[Tasks to complete]:
• a. In the forum thread on grazing, what does Packout say he bought for 15 years?
• b. From the forum thread on grazing, set down everything from "In Utah it is" down to "on public land?".

[Passage given]:

+--

I hate cows in the forest but I'm totally against a law that says they can't be there, next thing the bunny huggers will be saying the hunter can't be their because we can make more money by having more tourist areas and ski areas!!! It isn't always about the dollar!!!


----------



## Bowdacious (Sep 16, 2007)

hoghunter011583 said:


> It isn't always about the dollar!!!


In Utah it is all about the mighty $. I only brought money into it because I thought IN UTAH they would be motivated by it.


----------



## wyoming2utah (Sep 12, 2007)

I don't have a problem with private cattle responsibly managed and allowed to graze public land as long as fishermen are allowed to access and fish public water that flows through private land! Either we get rid of the cattle off public land or we should be allowed to fish public water that flows through private land! After all, how much fisheries habitat has private cattle destroyed on public land?


----------



## wyogoob (Sep 7, 2007)

I say bring back the bison and the Native Americans. 

Send the white people and all their stuff back to Europe.


----------



## dibb03 (Dec 17, 2007)

My brother and I were just having this conversation the other day. As an outdoorsman who loves to hunt deer and I elk I am constantly frustrated by the presence of sheep in the areas I have hunted. I once held the opinion they should not be able to graze in those areas and should be taken off the mountains. My brother brought up the point that where sheep use to graze predator numbers (cougars, bears, and coyotes) were at low numbers. But now that the sheep are gone from those areas the number of predators have increased dramatically. Sheep herders have strict orders to kill any predator they see to protect the sheep. I like the fact there is someone controlling the predator numbers since the state will not give out enough predator tags to control the populations. Although annoying and frustrating I vote to keep them there so the herders can continue to kill predators.


----------



## middlefork (Nov 2, 2008)

Cattle and sheep provide a lot of benefits to open range, provided they are manged responsibly. Although I'm no expert I have not seen much if any "over grazing" Just because the grass in areas is eaten down to a few inches does not equal "over grazing".
I belive there is enough room on the mountain that we can live with grazing that goes on. Cattle and sheep don't really compete with deer as much as elk.
Just my .02


----------



## middlefork (Nov 2, 2008)

wyogoob said:


> I say bring back the bison and the Native Americans.
> 
> Send the white people and all their stuff back to Europe.


+100 That would eliminate a lot of problems. :twisted:


----------



## Packout (Nov 20, 2007)

I am still trying to wrap my head around the question. I never knew the DWR could make the decision, I always thought it was the Dept of the Interior and the Federal Government that made those decisions. That question and the fact that "illegals" are herding sheep. I'd wager I have met 150 or so sheep herders over the last 20 years in Utah and I can only think of 4 which were not from Peru and they were 2 Americans and a Mexican- all legal. (I bought cull ewes for 15 years)

+--

[Record set]:
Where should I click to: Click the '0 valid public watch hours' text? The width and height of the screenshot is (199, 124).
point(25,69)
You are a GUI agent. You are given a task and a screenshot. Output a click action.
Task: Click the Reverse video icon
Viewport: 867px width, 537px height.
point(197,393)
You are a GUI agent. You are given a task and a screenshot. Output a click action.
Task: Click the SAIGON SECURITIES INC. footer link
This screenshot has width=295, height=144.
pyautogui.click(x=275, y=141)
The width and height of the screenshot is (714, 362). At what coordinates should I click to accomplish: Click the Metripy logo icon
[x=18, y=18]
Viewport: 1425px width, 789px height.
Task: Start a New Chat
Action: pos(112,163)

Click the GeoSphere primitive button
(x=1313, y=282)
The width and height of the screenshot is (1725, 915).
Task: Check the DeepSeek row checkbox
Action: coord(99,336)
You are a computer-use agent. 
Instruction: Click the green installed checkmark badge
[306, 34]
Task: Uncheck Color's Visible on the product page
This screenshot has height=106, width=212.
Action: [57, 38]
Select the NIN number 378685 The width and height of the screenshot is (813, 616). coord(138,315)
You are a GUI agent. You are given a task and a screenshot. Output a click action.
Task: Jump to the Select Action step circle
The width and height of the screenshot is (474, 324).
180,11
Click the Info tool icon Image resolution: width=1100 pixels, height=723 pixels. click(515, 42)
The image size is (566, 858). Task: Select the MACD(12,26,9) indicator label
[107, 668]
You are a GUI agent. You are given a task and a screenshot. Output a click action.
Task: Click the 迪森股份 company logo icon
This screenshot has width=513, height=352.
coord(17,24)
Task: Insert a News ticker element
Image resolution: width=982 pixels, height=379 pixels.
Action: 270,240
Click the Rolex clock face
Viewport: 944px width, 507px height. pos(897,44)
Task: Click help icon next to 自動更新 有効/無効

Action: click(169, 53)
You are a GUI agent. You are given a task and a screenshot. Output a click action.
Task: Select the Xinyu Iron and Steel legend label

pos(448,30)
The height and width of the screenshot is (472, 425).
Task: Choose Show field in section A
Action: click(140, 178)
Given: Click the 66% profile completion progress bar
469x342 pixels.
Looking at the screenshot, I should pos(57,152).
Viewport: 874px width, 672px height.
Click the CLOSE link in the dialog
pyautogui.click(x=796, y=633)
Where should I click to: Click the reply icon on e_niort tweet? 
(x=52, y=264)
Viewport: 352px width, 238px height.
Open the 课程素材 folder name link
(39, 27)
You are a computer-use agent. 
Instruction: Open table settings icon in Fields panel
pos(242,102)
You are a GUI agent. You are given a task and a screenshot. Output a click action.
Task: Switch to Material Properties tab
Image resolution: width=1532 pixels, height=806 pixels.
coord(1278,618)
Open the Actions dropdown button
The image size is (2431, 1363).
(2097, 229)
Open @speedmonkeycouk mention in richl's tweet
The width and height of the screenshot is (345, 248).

+--

[Task-by-task outputs]:
• a. Cull ewes.

• b.
In Utah it is all about the mighty $. I only brought money into it because I thought IN UTAH they would be motivated by it.


----------



## wyoming2utah (Sep 12, 2007)

I don't have a problem with private cattle responsibly managed and allowed to graze public land as long as fishermen are allowed to access and fish public water that flows through private land! Either we get rid of the cattle off public land or we should be allowed to fish public water that flows through private land! After all, how much fisheries habitat has private cattle destroyed on public land?